==== Text under study ====
The High Court recently awarded substantial damages for a fraudulent misrepresentation claim in relation to the sale of a dental practice. In Dhaliwal v Hussain and another the court found that the defendants had fraudulently misrepresented details of the practice’s turnover during pre-contract enquires.

Misrepresentation arises where someone makes an untrue statement of fact which induces another person to enter into a contract them. The misrepresentation is fraudulent when the party making the representation did so knowingly, without belief in its truth.  The claimant must therefore prove there was an absence of honest belief in the truth of the statement on the part of the defendant.  The claimant must also have acted in reliance on the representation and suffered loss as a result.

Fraudulent misrepresentation claim

In Dhaliwal the claimant purchased a dental practice from the defendants for £625,000. The price was apportioned as to £245,000 for the premises, £80,000 for fixtures, equipment and stock, and £300,000 for goodwill.

The claimant alleged that in replies to pre-contract enquiries, statements were made by the defendants to the effect that the practice had ceased to carry out NHS work, and so the practice’s turnover of £404,000 was derived entirely from private patients. The claimant sought damages for fraudulent misrepresentation when it was later found that in fact the turnover figure included income from residual NHS work. Income derived from private patients was therefore only £229,000. By the time the sale had completed, the practice was no longer in a position to carry out NHS work.  The turnover was limited to that derived from private work, and therefore much lower than anticipated. The claimant subsequently sold the goodwill, stock and equipment of the practice for £200,000, whilst retaining the premises and granting the buyer a 20 year lease.
====
Directions -
a – Answer each question from the text on the dental practice sale.
(i) What price did the claimant pay the defendants for the dental practice?
(ii) How much of the practice's income came from private patients?
(iii) For how many years did the claimant grant the later buyer a lease?
b – From the text on the dental practice sale, list each part of the purchase price apportionment with its amount.
The lines have no connection to the text on the dental practice sale.
==== Data extract ====
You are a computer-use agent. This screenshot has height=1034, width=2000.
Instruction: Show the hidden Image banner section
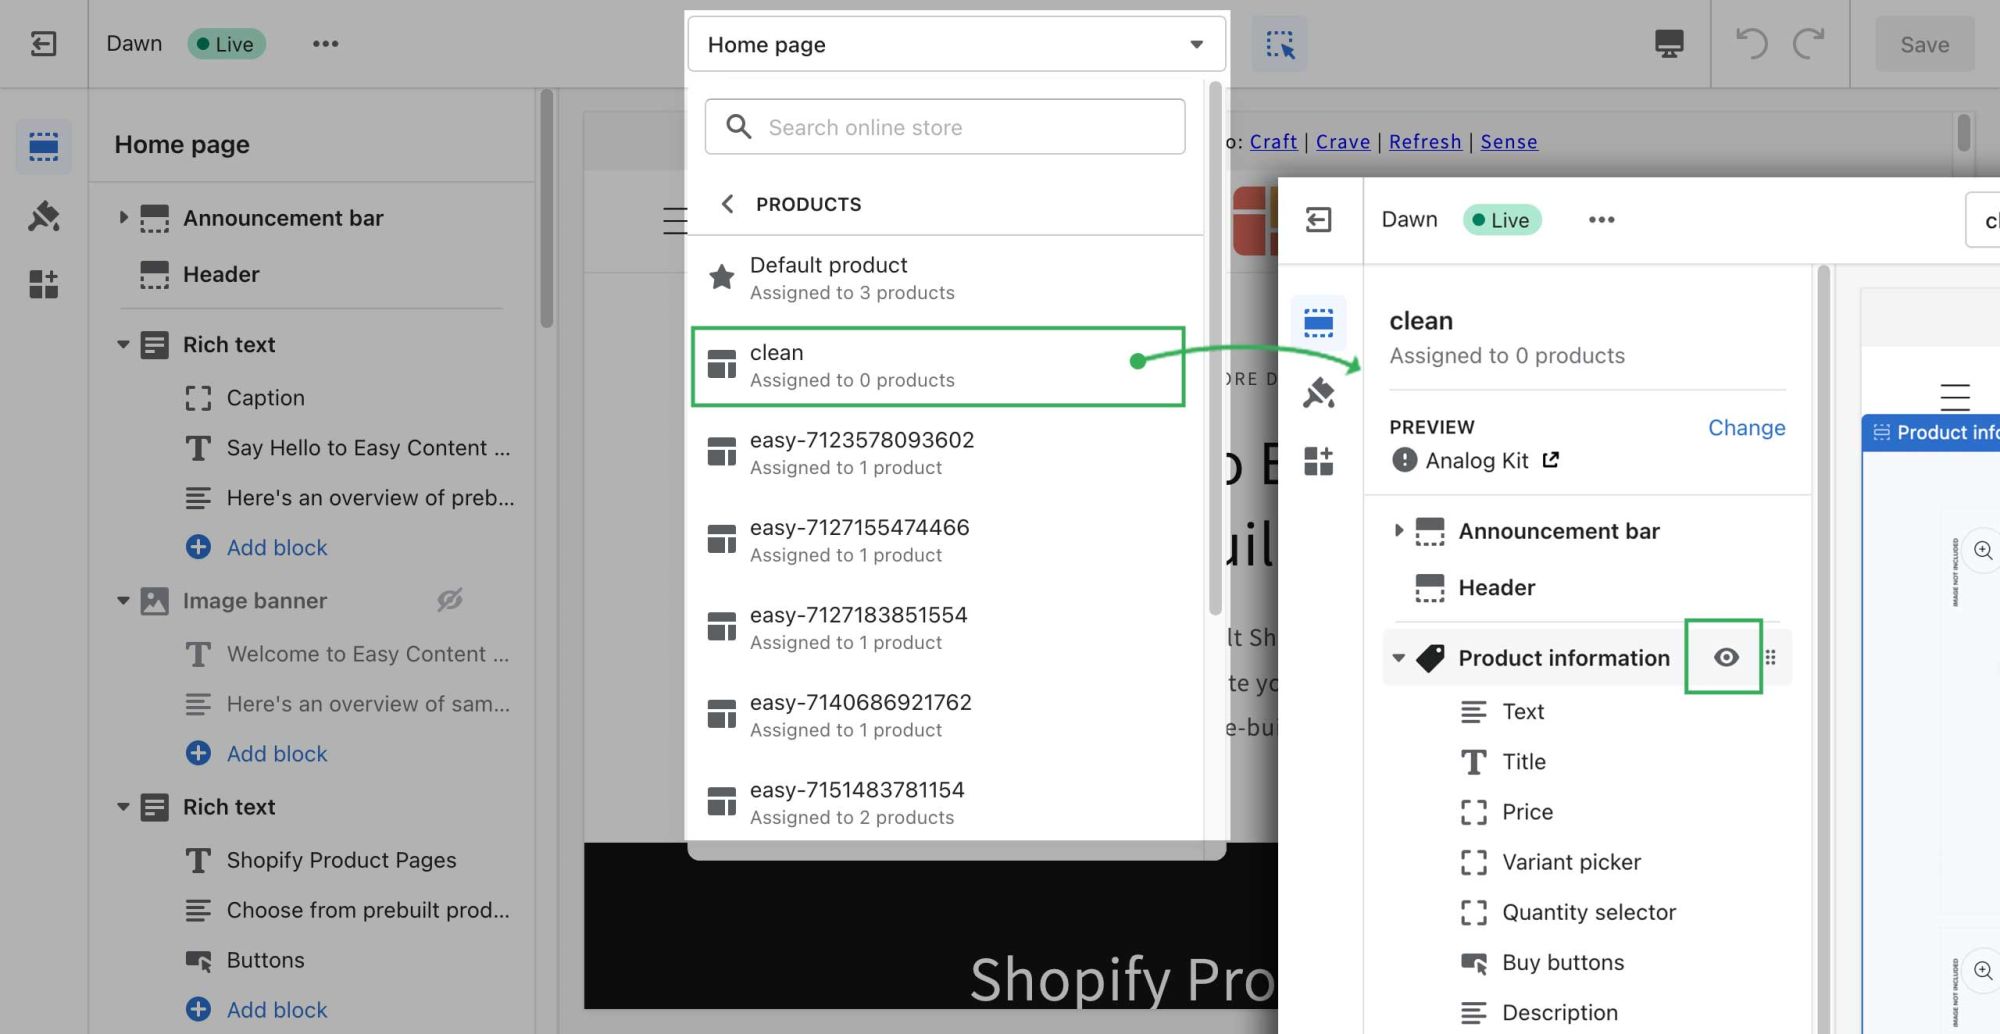coord(449,600)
====
Responses per task -
a –
(i) £625,000
(ii) £229,000
(iii) 20 years

b –
- Premises: £245,000
- Fixtures, equipment and stock: £80,000
- Goodwill: £300,000